Starting from the influence mechanism of managers’ psychological capital on employees’ safety performance, to improve enterprises’ safety performance in the production process and reduce the occurrence of accidents, this paper puts forward the following management practice suggestions:

First, enterprises should pay attention to cultivating managers’ psychological capital. Psychological capital is the promoter and catalyst of individuals’ positive working attitudes and behaviors and is essential for effective operation and long-term development (Chen et al., 2017). During the development process of construction and other industrial enterprises, management workers should reshape their psychological capital. By improving the psychological capital of managers, managers can set a good example for employees in practical work, increase employees’ safety compliance behaviors, and enhance enthusiasm for safety participation, thereby affecting the improvement in employees’ safety performance. The specific methods to improve the psychological capital ability of managers are as follows: (1) Psychological capital assessment items should be included in the selection process of managers. The score should be used as an essential reference basis for selecting managers; especially when selecting managers in safety management-related positions, the weight of the psychological capital score should be increased. (2) In the training process of managers, courses related to psychological capital cultivation should be added so that managers can understand the meaning of psychological capital and improvement methods and consciously improve their psychological capital ability in daily management practice. (3) Monitoring and supervising the mental health of managers is over time. Regular assessment and counseling should be conducted to avoid safety problems caused by managers’ psychological capital ability decline.

Second, companies should attach importance to the cultivation of organizational emotional capability. Studies on organizational emotion show that although emotion is an internal psychological experience, it has the dual characteristics of psychology and sociology.
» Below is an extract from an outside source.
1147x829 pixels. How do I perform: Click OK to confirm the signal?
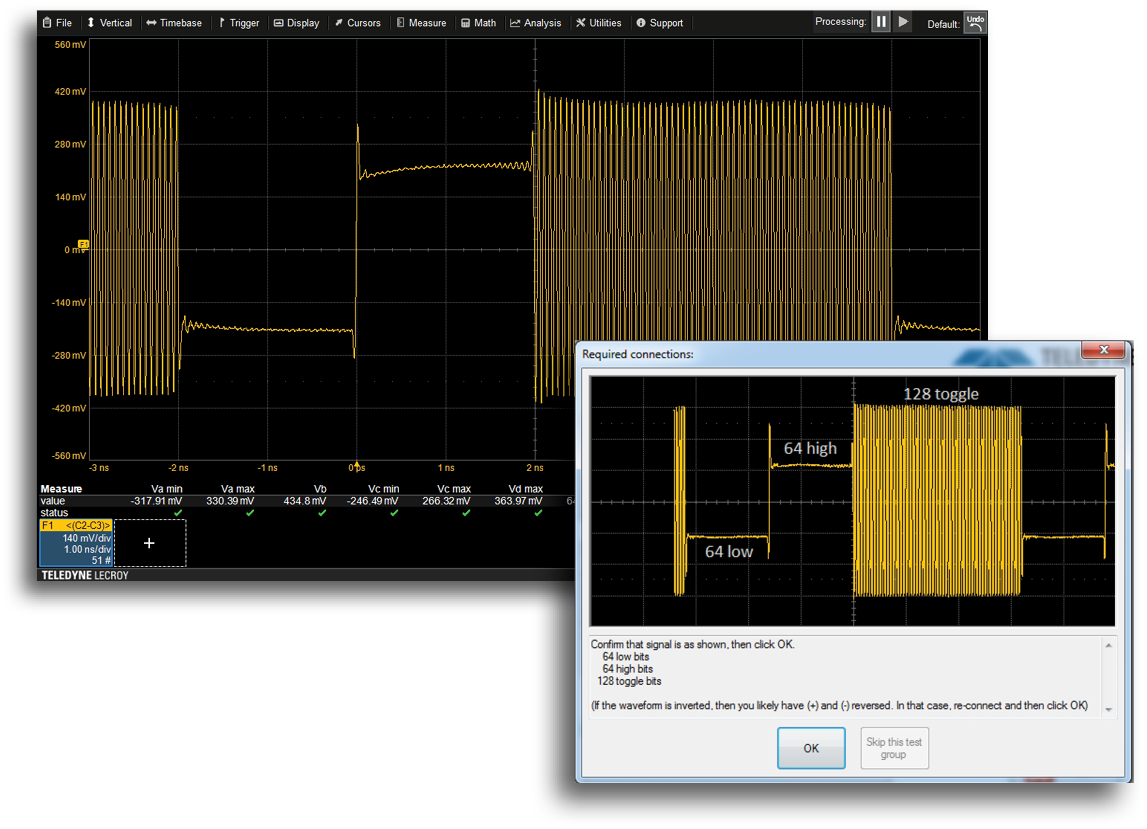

It can act on the organization just as it does on employees, thus affecting employees’ organizational assumptions or basic judgments about the organization (Hareli and Rafaeli, 2008). Currently, organizational emotional capability is a concrete manifestation of the internal emotional mental state of organizations and an essential resource within organizations. It is affected by multiple prefactors, such as leadership type and team effectiveness, while also having a meaningful impact on organizational performance and other outcome variables (Li et al., 2019). In this study, organizational emotional capability plays an intermediary role in managers’ psychological capital on employee safety performance. Based on this, in practice, while companies attach importance to employee safety management, they also need to pay attention to the development of organizational emotional capability. The specific measures are as follows: (1) Create a positive and good organizational safety environment in the working environment of managers and employees and maintain the order within the organization based on a relaxed and happy mood. (2) Encourage employees to have the spirit of innovation and practice in their work, dare to use new methods, try mistakes, and be willing to take on challenges. (3) Encourage employees to express their true feelings, create a harmonious organizational environment and form free communication channels. (4) Encourage mutual understanding and respect among employees to feel the significance and value of safe work. (5) Create a positive organizational culture. During the creation process, the organization’s employees’ emotions will be deepened to influence and regulate employees’ safety compliance behaviors at work and consciously encourage them to participate in safer training and publicity activities. It effectively improves the safety performance of the entire organization.

Theoretical Significance

This research makes theoretical contribution to the study of organizational emotional capability by studying the influence mechanism of managers’ psychological capital on employee safety performance. First, regarding the psychological capital of managers and employee safety performance, previous scholars’ research has mainly focused on the impact of employees’ psychological capital on employee behavior, attitudes, and organizational performance. This study focuses on the safety performance of employees in high-risk industrial enterprises and explains the influence mechanism by which psychological capital affects safety performance. Research has found that managers with higher levels of psychological capital influence the safety performance of employees through the effect of role models. Managers with higher psychological capital inject hope into their organizations, bring joy to employees, create a positive working environment, and encourage employees to reasonably express their true feelings. Second, organizational emotional capability act as an intermediary variable. Enterprises should experience and feel the emotions of organization members and enhance their sense of belonging. These measures are conducive to effective communication between managers and employees and between employees and enhance employees’ safety compliance behaviors and participation behaviors, thereby affecting their safety performance. In addition, choosing organizational emotional capability as an intermediary variable in research can further enrich the theory of the impact of managers’ psychological capital on employee safety performance.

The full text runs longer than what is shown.